* _Written exercise_
Could you copy the rows again from the line that has "Given: Open the" through the line that has "Looking at the", substituting "menu" for "dropdown" and leaving everything else unchanged? Omit the pictures.

* _Given entries_
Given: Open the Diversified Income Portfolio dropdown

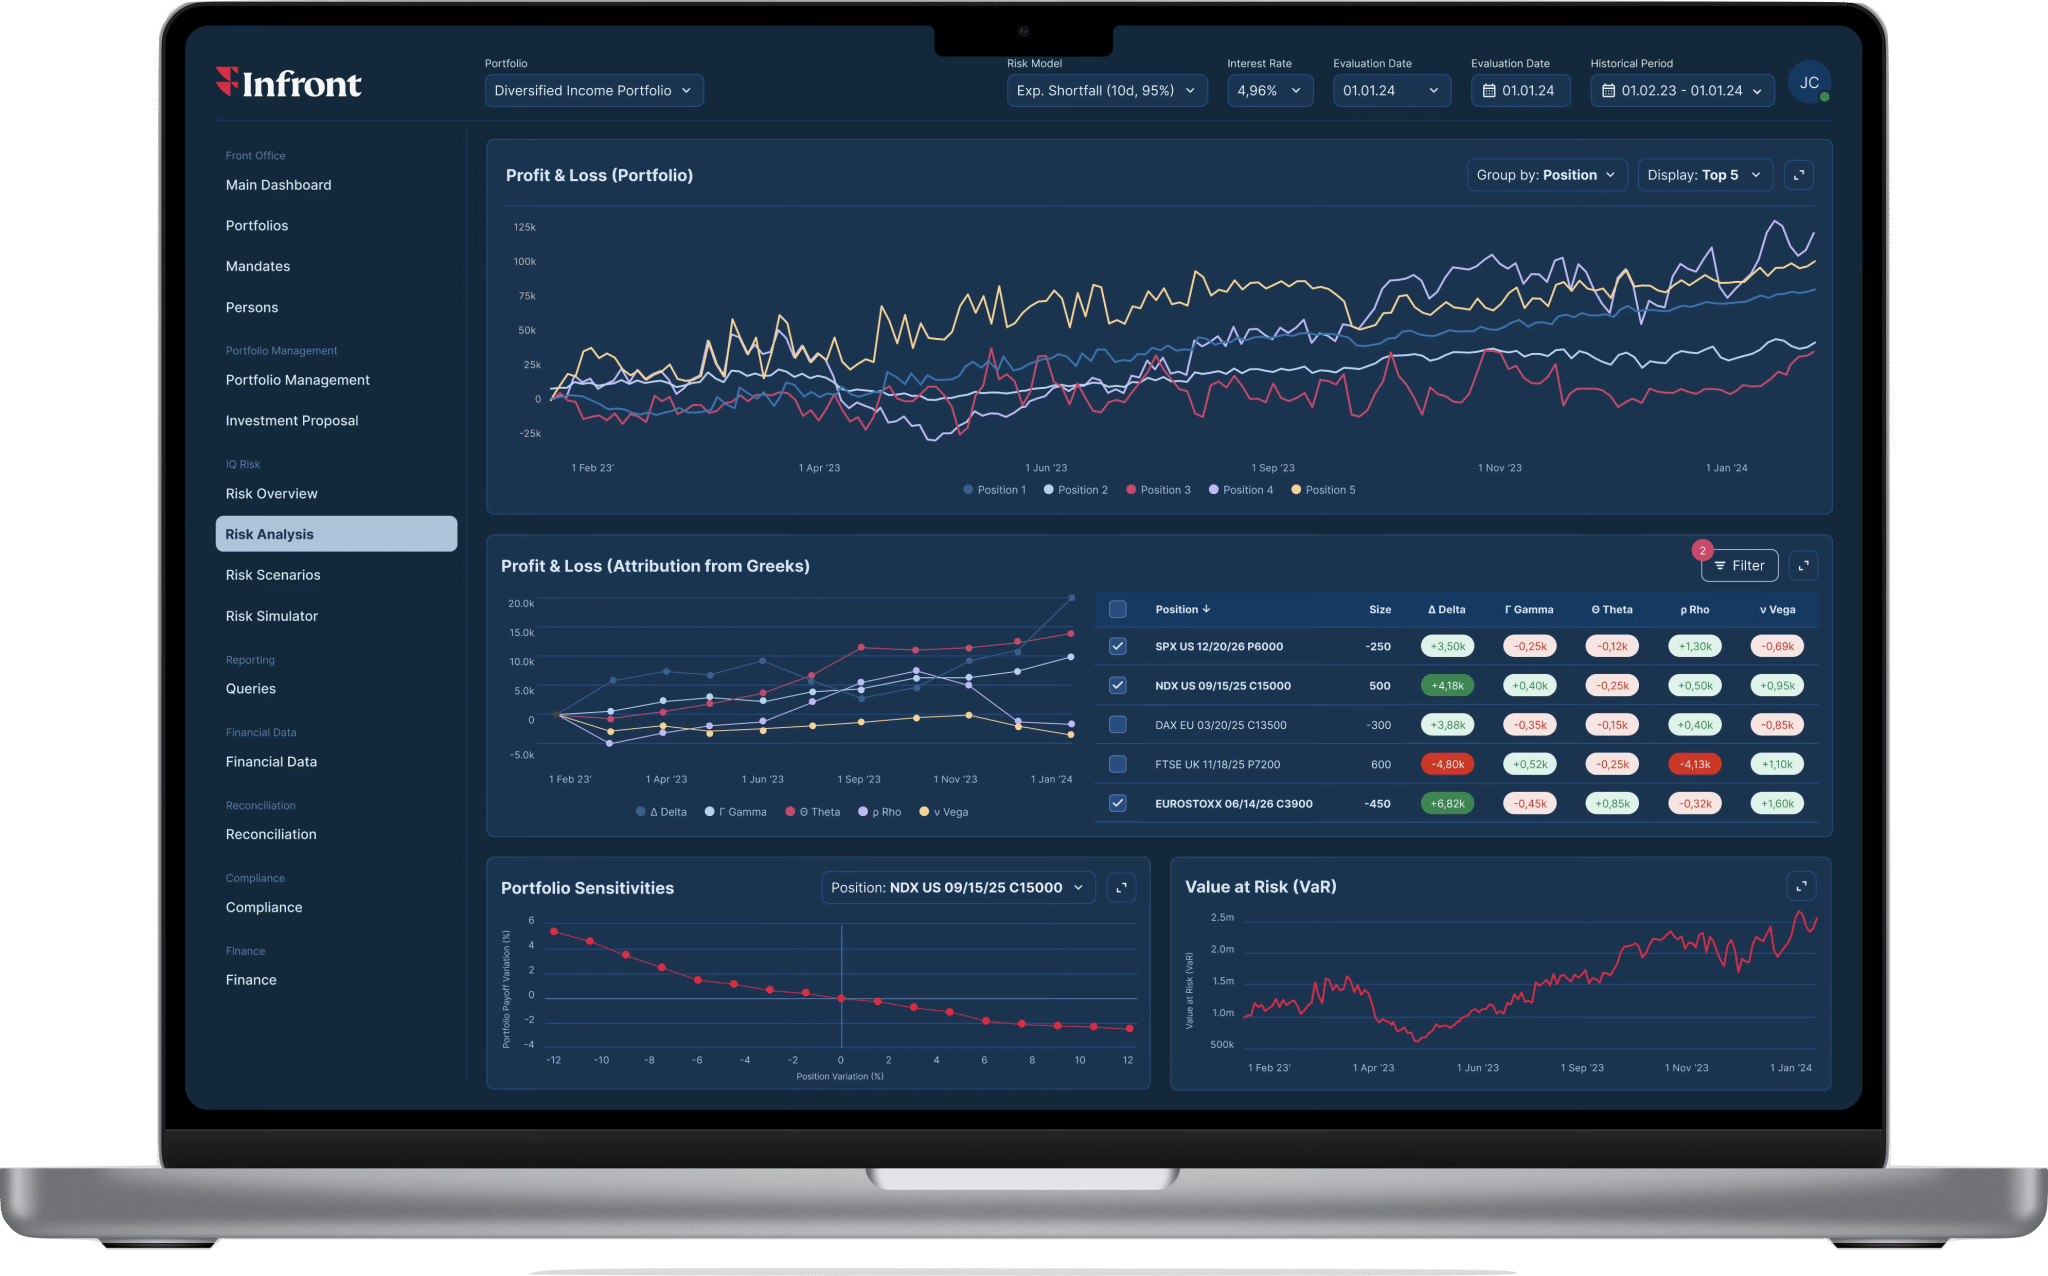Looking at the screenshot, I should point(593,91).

* * *

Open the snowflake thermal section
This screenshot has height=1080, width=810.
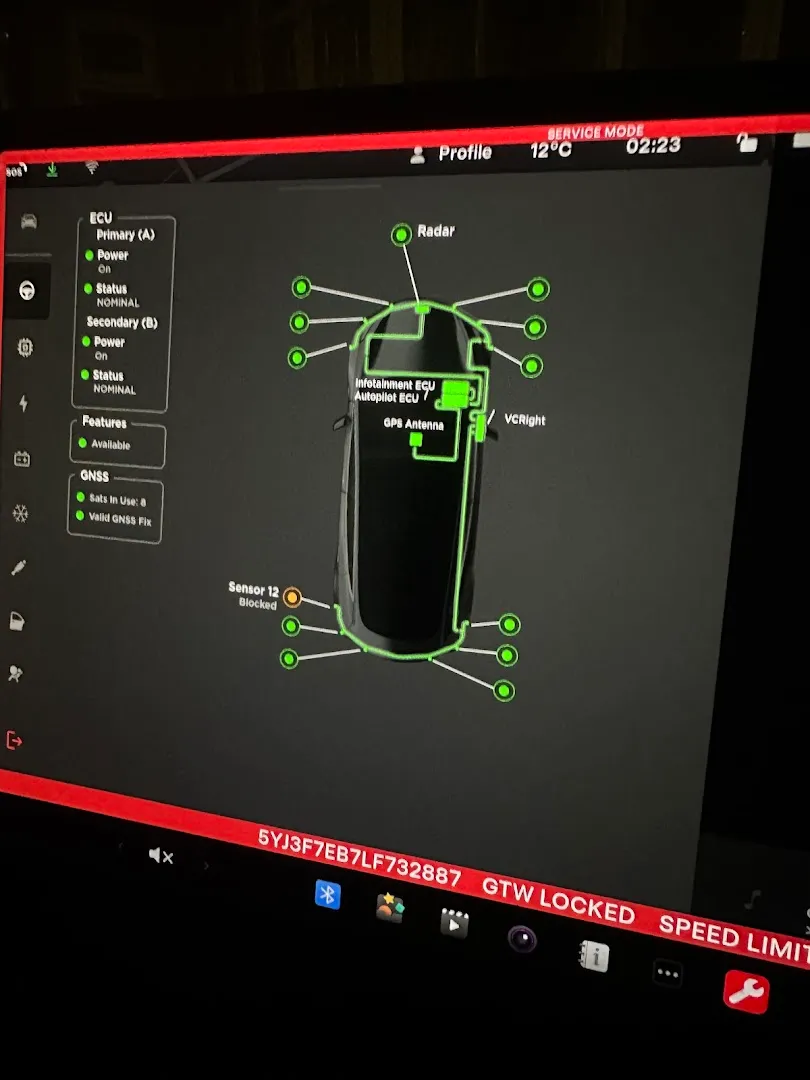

--

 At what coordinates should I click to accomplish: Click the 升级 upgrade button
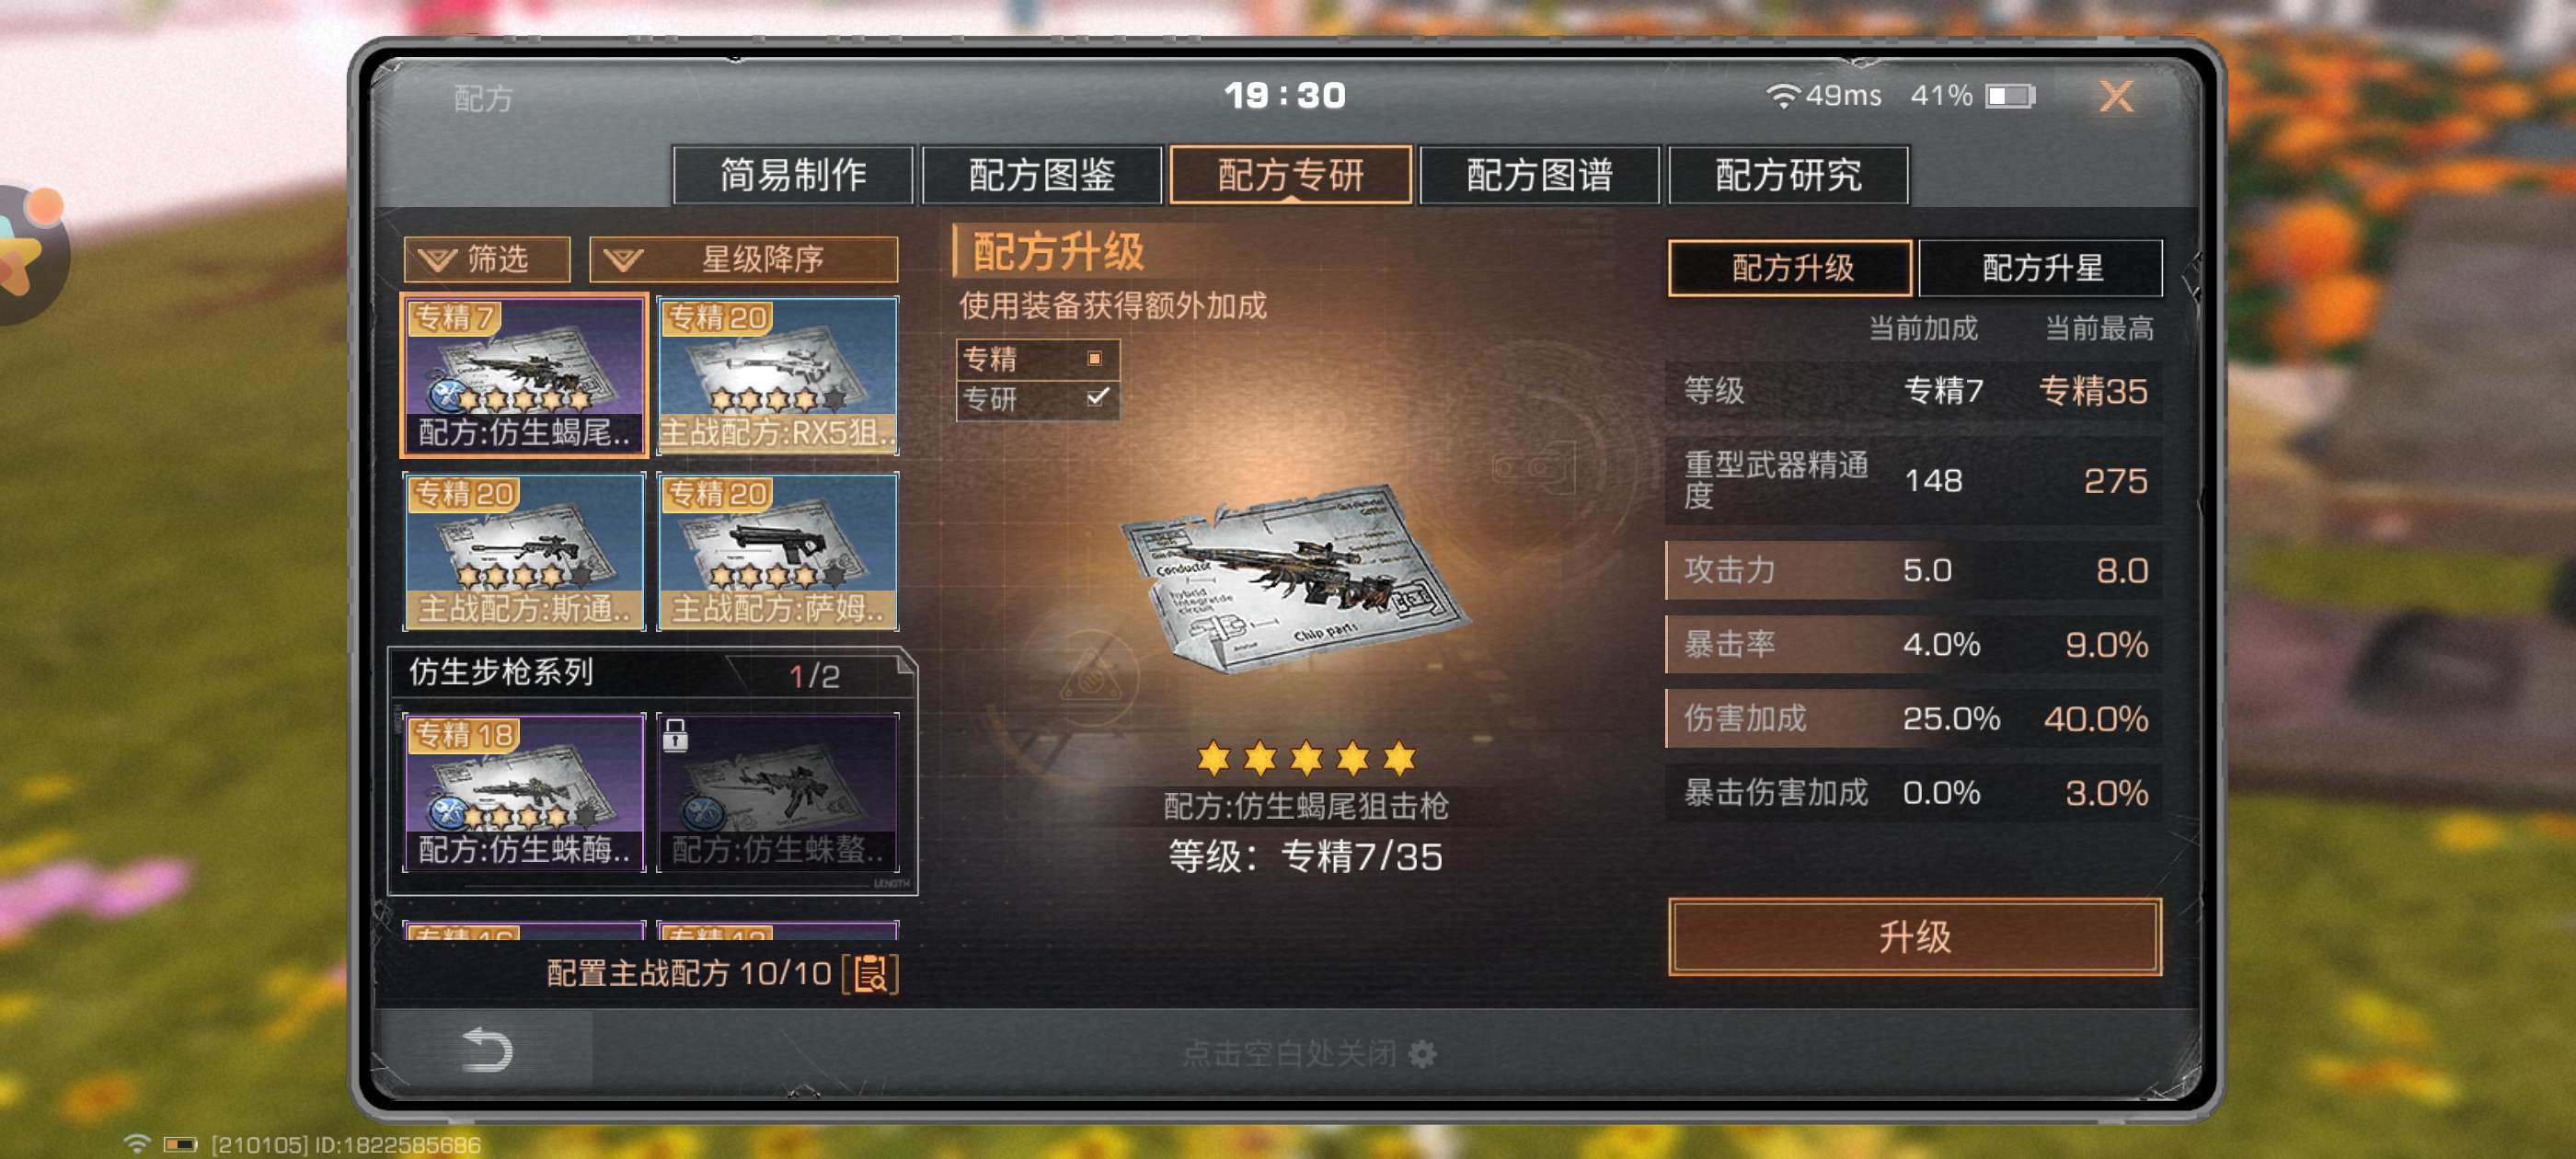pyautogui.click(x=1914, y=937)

* _Response_
Given: Open the Diversified Income Portfolio menu

Looking at the screenshot, I should point(593,91).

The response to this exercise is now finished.